But the biggest sharks are nowhere to be seen: Officials of President Robert Mugabe's regime are looting the diamonds, industry sources and members of Zimbabwe's security services say.

Not only are they personally enriching themselves with one of the few natural resources still left in this ruined country, party fat cats may be finding life support in the diamond riches, Western diplomats and analysts fear, and gaining one more motive to cling to power.

"I think the political implications are very interesting," said a diplomat based in Harare, the capital. "Right now, the government's getting very little. If it can regularize this in some way, it could really prop things up for a while.
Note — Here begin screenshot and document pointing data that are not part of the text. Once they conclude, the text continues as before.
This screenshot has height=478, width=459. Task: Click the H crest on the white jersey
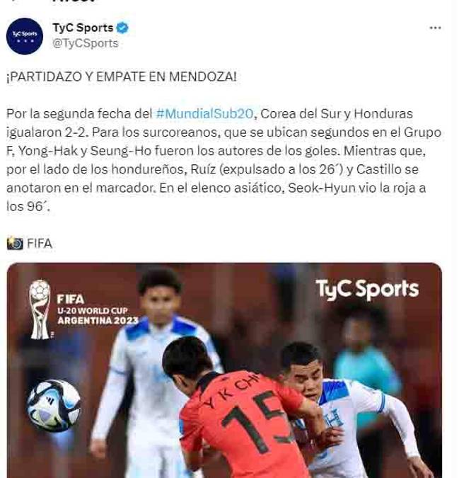pos(333,419)
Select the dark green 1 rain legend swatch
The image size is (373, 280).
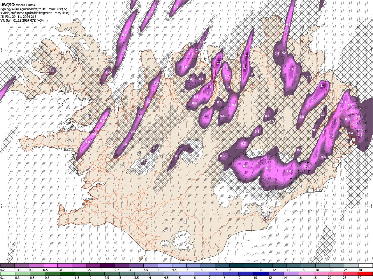[x=67, y=274]
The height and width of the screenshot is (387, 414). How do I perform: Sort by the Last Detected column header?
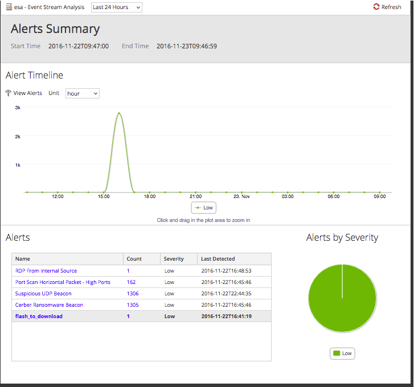click(218, 259)
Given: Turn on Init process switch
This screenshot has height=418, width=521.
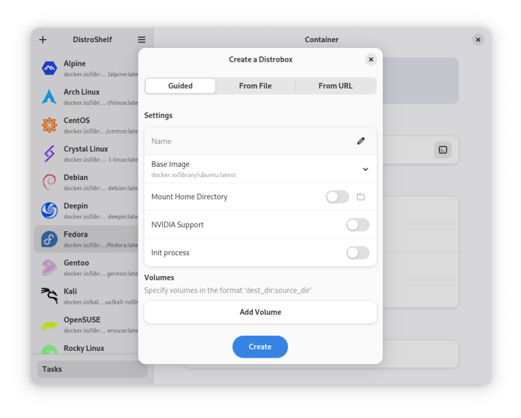Looking at the screenshot, I should click(x=357, y=253).
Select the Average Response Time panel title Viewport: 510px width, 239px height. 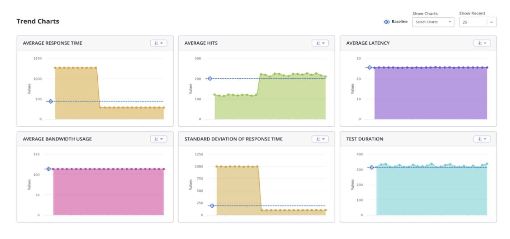52,43
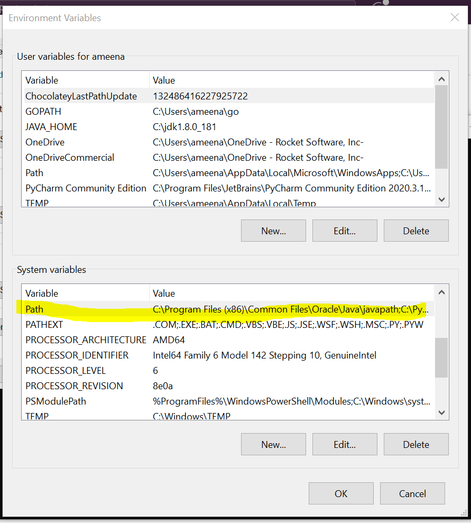The height and width of the screenshot is (523, 471).
Task: Click New under system variables
Action: pyautogui.click(x=273, y=444)
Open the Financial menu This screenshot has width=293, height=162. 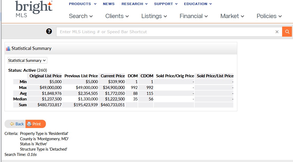(194, 16)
It could give them some time to pursue their interests and just keep going."

The diplomat spoke on condition of anonymity to avoid political problems with Zimbabwe's government. Others who were willing to discuss the diamond trade declined to be identified for fear of repercussions.

Industry and security sources say government leaders have their own syndicates to dig and trade diamonds on the black market.

"The diamond game is the filthiest game in town and everyone's into it," says one source familiar with the gem industry. "It's not even semi- organized chaos. It's a bunch of thieves who backstab each other.

"A lot of leaders of the political regime are involved in trading. They have their own diggers and traders. But it's all to their personal account. They've all got a vested interest in chaos."

Regime cracks down

Diplomats, industry sources and some nongovernmental agencies believe the Marange field here could be one of the most significant diamond discoveries in decades.